In this study we address if one of the CTSL splice variants does indeed represent a stress-resistant source for CTSL in tumor tissue. Similar to previous reports we observed a discrepancy between CTSL mRNA and protein levels. However, to investigate whether this phenomenon is due to increased CTSL translation we choose a different approach than previous studies. Polyribosome profiling allowed us to analyze efficiency of translation of single splice variants transcribed from the genuine gene locus. We observed that all CTSL splice variants were recruited to the polyribosome with high efficiency in a stress-resistant manner. This stress resistance was further confirmed by expression of single splice variants under hypoxia as well as mTOR inhibition. The circumvention of translational shutdown might be due to escape from translationally silent mRNA accumulations like stress granules or P-bodies rather than the predominant use of an IRES structure. Furthermore, expression of a human genomic CTSL transgene in the MMTV-PyMT mouse model of metastasizing breast cancer revealed increased metastasis, which might be fostered by the stress resistance of CTSL biosynthesis.

Experimental Procedures

Mice

FVB/N mice harboring the genomic human cathepsin L construct (Tg(CTSL)^+/0) (25) were crossed with the transgenic mouse strain FVB/N-TgN(MMTV-PyMT)634-Mul/J (MMTV-PyMT) (26). Mouse work in this study was performed in accordance to the German law for animal protection (Tierschutzgesetz) as published on May 25, 1998 (ethics approval G-07/26 regional council Freiburg).

Patient Material

Patient material was obtained and worked with according to guidelines set by the Ethics Committee Freiburg (ethics approval 324/09_120807).

Tumor Phenotype

MMTV-PyMT mice were sacrificed at 10 or 14 weeks, and tumor tissue was resected from all mammary glands to measure the total tumor weight. Histopathological grading of hematoxylin and eosin (HE)-stained tumor sections of left thoracic mammary glands was performed in a blinded setting by an experienced histopathologist as described previously (27). For histomorphometric analysis, the area and number of metastatic foci on lung sections was measured using Axiovision LE 4.4 software (Zeiss, Oberkochen, Germany). For analysis of hypoxic areas, 1.5 mg of pimonidazole-HCl (Hypoxyprobe®) (Hypoxyprobe, Inc., Burlington, MA) was injected intraperitoneally 30 min prior to sacrifice of tumor bearing mice. Binding of pimonidazole was visualized on paraffin sections using a FITC-labeled α-hypoxyprobe antibody and subsequent usage of a POD-labeled α-FITC antibody (catalog number MAB045P; Millipore, Darmstadt, Germany). Peroxidase activity was detected by incubation with diaminobenzidine (Sigma). Adobe Photoshop software was used for moderate contrast enhancement.

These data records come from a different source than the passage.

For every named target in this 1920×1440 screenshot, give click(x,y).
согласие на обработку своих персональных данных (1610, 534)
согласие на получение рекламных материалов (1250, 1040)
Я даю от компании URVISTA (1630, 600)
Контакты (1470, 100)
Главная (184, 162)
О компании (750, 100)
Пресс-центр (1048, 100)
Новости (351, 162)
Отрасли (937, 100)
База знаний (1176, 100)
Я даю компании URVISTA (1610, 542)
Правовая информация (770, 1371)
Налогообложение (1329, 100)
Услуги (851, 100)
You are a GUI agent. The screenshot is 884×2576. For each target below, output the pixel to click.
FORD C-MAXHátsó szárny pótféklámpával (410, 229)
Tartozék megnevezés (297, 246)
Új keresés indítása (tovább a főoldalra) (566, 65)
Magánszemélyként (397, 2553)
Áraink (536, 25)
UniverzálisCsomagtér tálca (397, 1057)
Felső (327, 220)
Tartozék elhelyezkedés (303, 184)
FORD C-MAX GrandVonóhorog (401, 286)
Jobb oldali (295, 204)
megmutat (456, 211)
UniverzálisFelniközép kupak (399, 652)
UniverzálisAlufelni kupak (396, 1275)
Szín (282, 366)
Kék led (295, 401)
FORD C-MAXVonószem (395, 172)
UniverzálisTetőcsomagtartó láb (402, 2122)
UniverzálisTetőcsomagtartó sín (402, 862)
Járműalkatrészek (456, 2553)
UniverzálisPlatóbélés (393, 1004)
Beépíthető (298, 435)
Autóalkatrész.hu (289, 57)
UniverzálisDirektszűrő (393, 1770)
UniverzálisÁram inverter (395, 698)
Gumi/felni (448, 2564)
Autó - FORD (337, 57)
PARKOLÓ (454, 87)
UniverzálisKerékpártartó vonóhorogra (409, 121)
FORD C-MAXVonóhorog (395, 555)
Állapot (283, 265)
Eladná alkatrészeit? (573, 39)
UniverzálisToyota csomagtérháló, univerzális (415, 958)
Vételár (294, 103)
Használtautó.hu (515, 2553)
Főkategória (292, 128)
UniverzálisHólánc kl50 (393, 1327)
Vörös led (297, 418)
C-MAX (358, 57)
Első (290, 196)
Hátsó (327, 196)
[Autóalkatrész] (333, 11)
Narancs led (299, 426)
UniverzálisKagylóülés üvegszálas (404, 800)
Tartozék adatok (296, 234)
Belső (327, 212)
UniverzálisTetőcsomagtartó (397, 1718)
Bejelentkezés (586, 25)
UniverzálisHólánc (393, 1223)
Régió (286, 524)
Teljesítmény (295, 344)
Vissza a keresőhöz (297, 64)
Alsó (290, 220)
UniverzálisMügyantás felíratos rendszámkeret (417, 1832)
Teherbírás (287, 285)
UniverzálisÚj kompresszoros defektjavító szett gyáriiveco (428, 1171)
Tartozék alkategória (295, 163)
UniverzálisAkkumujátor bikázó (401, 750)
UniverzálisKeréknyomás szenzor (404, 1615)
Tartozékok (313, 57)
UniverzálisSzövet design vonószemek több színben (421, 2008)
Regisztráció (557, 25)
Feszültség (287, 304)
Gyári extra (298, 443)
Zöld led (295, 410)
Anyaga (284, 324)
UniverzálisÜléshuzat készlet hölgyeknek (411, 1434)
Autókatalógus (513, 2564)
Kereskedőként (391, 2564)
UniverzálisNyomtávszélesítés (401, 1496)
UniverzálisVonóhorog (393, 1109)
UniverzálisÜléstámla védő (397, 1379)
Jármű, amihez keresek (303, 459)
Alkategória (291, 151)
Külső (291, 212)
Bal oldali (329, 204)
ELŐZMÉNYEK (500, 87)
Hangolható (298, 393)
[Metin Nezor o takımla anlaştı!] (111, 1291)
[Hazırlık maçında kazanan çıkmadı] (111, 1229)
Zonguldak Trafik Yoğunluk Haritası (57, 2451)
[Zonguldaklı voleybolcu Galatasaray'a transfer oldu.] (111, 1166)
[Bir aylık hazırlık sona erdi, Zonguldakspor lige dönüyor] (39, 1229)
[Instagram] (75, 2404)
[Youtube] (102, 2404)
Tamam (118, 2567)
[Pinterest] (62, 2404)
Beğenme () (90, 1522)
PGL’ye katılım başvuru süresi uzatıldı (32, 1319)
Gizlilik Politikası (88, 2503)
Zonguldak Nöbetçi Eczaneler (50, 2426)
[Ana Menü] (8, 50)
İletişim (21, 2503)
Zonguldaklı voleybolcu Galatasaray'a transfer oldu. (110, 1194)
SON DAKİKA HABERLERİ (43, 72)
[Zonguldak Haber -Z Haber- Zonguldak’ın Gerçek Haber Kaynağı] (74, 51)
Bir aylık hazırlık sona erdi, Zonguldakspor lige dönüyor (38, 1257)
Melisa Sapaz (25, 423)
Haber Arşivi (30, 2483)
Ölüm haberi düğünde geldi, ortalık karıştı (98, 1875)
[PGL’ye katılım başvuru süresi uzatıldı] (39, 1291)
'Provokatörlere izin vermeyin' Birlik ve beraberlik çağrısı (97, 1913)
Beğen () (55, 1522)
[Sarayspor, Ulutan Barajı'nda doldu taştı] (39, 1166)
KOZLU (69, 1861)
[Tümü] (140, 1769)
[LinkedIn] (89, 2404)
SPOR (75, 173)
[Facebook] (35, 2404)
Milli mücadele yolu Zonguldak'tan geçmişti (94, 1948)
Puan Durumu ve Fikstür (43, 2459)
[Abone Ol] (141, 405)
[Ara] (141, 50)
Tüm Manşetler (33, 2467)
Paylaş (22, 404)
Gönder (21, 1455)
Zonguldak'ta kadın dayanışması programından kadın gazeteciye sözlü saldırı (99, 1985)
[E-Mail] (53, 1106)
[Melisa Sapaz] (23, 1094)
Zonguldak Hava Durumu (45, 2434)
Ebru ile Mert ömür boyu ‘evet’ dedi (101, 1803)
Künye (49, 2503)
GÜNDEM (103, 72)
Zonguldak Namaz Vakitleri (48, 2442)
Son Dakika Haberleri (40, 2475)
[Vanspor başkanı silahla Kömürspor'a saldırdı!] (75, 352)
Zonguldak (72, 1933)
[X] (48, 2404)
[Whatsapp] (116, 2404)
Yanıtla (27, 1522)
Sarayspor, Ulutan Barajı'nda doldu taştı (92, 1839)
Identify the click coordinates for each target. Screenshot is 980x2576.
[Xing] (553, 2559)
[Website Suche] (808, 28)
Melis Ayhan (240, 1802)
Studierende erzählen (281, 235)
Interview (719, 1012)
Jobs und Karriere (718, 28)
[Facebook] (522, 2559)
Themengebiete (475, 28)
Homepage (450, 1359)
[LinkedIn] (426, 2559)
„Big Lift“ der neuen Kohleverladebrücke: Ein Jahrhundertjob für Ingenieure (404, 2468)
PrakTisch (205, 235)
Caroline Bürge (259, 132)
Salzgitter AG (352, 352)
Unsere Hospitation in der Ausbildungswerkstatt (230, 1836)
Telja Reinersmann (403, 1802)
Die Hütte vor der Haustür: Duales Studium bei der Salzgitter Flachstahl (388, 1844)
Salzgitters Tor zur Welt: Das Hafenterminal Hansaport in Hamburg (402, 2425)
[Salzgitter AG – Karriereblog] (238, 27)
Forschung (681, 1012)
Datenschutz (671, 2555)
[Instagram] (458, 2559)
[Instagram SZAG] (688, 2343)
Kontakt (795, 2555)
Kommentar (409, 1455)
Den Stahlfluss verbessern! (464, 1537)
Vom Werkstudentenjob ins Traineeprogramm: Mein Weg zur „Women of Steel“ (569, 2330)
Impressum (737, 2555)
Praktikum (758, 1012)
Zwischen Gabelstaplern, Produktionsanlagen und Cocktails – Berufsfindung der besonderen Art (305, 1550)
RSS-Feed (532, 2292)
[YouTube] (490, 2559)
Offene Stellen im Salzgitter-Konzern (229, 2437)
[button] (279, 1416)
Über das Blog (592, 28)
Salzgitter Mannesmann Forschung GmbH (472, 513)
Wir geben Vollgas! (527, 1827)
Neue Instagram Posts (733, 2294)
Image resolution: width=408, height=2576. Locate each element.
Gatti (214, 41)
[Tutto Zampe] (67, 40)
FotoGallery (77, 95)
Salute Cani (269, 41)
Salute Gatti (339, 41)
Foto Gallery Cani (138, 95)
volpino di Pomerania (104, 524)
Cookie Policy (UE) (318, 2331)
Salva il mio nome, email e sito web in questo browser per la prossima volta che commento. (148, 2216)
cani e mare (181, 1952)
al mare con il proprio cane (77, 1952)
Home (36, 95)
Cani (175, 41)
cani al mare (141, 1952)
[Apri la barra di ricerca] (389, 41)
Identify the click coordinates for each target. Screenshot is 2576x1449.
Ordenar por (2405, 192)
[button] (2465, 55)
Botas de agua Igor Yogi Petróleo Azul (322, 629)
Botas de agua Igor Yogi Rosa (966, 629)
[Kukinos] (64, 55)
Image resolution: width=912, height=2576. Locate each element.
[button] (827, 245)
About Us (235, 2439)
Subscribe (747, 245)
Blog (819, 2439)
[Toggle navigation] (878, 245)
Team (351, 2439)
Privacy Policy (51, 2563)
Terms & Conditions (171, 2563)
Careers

Preparation of Protein Lysate

Fresh tissue samples (∼100 mg) were lysed in 1 ml of homogenization buffer (100 mm Na-acetate, 5 mm EDTA, 1 mm dithiothreitol, 0.05% Brij, pH 5.5, and protease inhibitor (Complete® inhibitor mixture, Roche, Basel, Switzerland)) using an Ultra-Turrax and debris was pellet at 1000 × g for 15 min at 4 °C. Whole cell lysates were prepared by on-plate lysis. Cells were washed with PBS and lysed by adding lysis buffer containing 50 mm Tris-HCl, pH 8, 250 mm NaCl, 2.5 mm EDTA, 2% Nonidet P-40, 0.1% SDS, 0.5% sodium deoxycholate and protease inhibitors (Complete® inhibitor mixture). Protein concentrations were determined by BCA assay (Thermo Scientific, Waltham, MA).

Immunoblotting

10–40 μg of lysate was loaded onto 12% SDS-polyacrylamide gels. After electrophoretic separation, proteins were transferred on polyvinylidene fluoride membranes by semidry blotting (Bio-Rad). After blocking with 3% milk powder in PBS with 0.1% Tween, the membranes were exposed to the primary antibodies (biotinylated polyclonal goat α-human cathepsin L, 1:500 (catalog number BAF952; R&D Systems, Minneapolis, MN), polyclonal goat α-human/mouse/rat hypoxia inducible factor-1α, 1:500 (catalog number AF1935; R&D Systems), mouse α-mouse/human tubulin, 1:1000 (catalog number T6199; Sigma), mouse α-mouse actin, 1:1000 (catalog number 691001; MP Biomedicals, Solon, OH), polyclonal rabbit α-mouse histone H3, 1:1000 (catalog number ab1791; Abcam, Cambridge, UK), polyclonal rabbit α-human phospho-eIF2α (pSer⁵²) (catalog number 44-728G; Invitrogen, Paisley, UK), monoclonal mouse α-human/mouse eIF2α (catalog number 2103; Cell Signaling, Leiden, The Netherlands) overnight at 4 °C. Membranes were washed and incubated for 2 h with the respective secondary antibody (goat α-mouse IgG-POD (catalog number A4416; Sigma) or goat α-rabbit IgG-POD (catalog number 5196-2504; Bio-Rad) or with a streptavidin-POD conjugate (Roche Applied Science). Membranes were washed and developed with the West Pico Chemiluminescent substrate (Pierce, Rockford, IL). Light emission was detected using the Fusion® SL Detection System (Peqlab, Erlangen, Germany).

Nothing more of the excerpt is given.